[Pixel coordinate grounding data]
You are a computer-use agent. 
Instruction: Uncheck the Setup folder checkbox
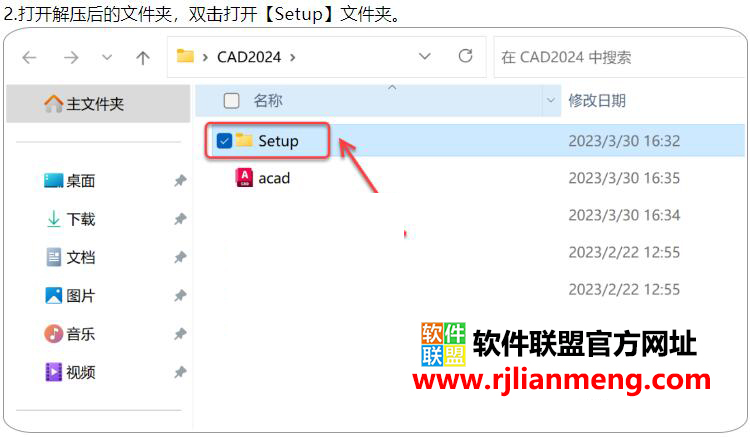(224, 141)
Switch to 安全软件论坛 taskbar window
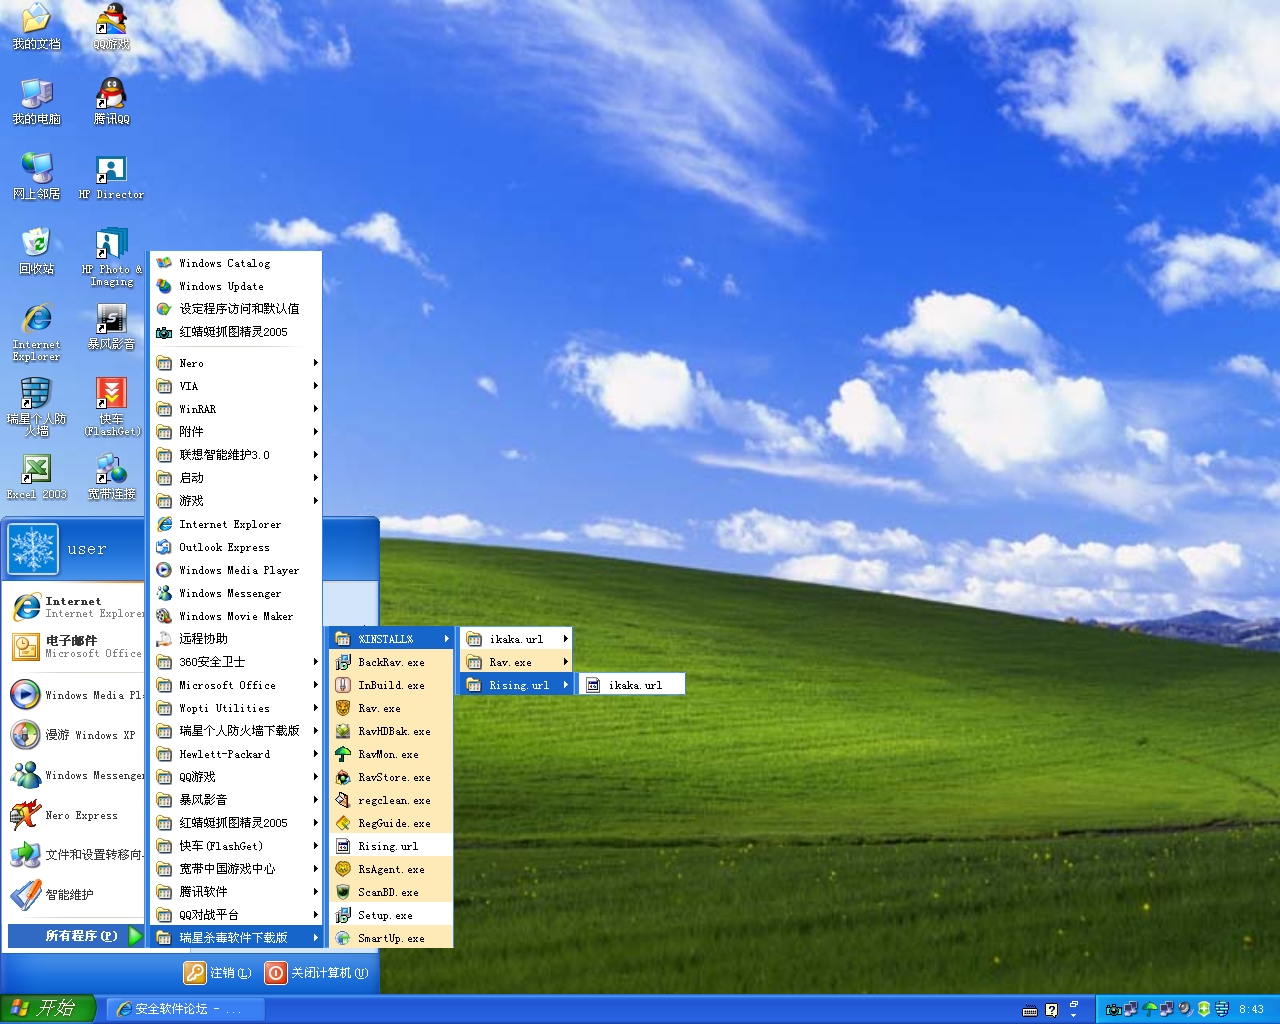 click(x=184, y=1009)
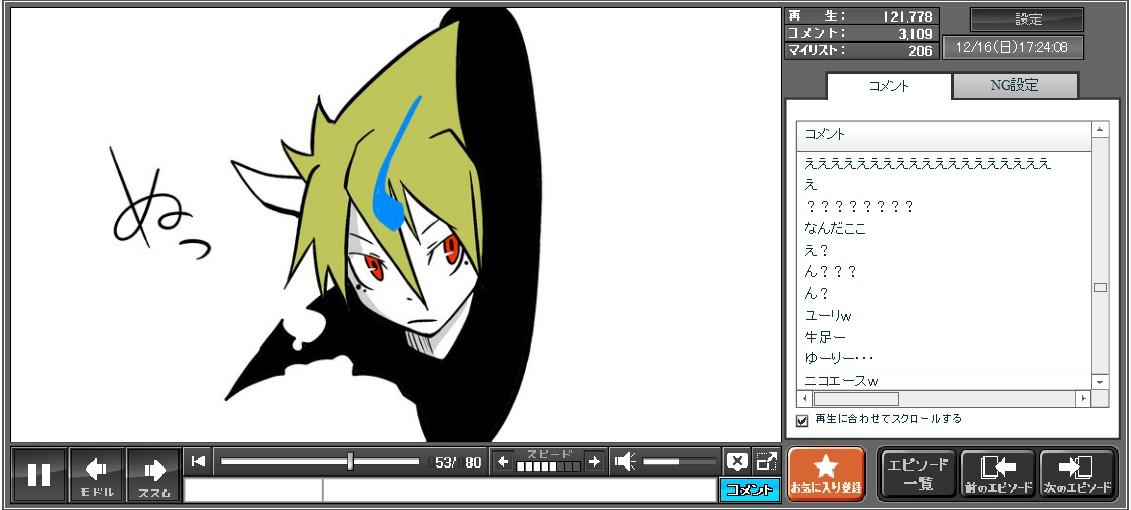Jump to first page icon
The height and width of the screenshot is (510, 1131).
coord(199,461)
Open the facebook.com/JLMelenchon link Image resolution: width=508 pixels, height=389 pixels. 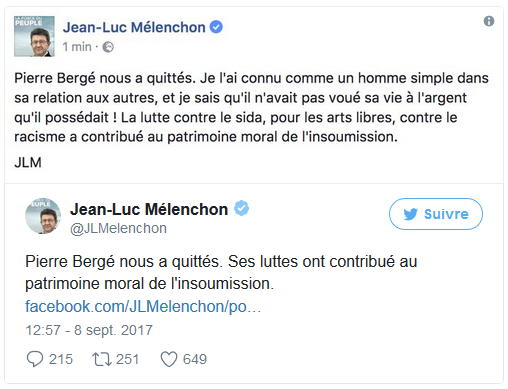click(143, 306)
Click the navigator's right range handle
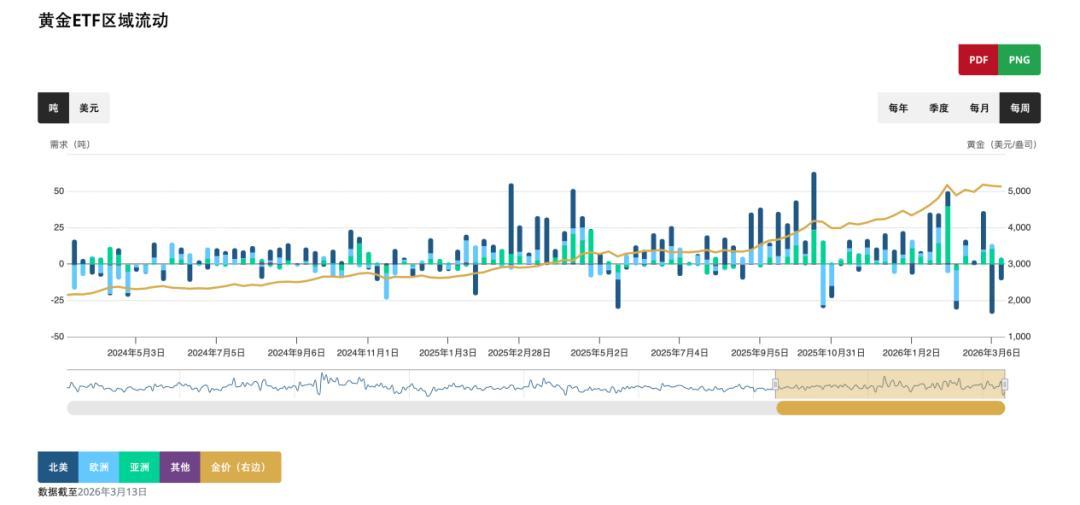Image resolution: width=1080 pixels, height=505 pixels. click(x=1004, y=385)
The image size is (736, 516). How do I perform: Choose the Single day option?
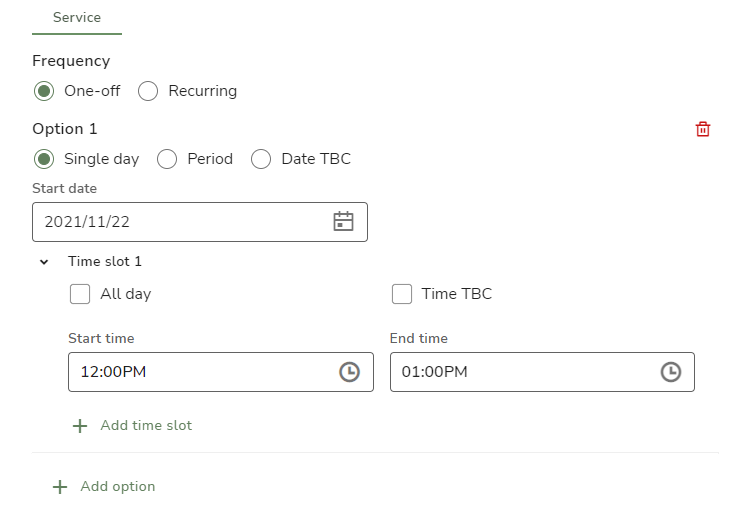click(x=44, y=159)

> PROBLEM REQUIREMENTS
From the line that contains "Click the navigator's right range handle" to the final line of the entries, reproduce every line exactly, both ends included. Leave out all pictures.

> RESPONSE AREA
Click the navigator's right range handle
Image resolution: width=1080 pixels, height=505 pixels. click(x=1004, y=385)
The image size is (736, 516). How do I perform: Choose the Single day option?
click(x=44, y=159)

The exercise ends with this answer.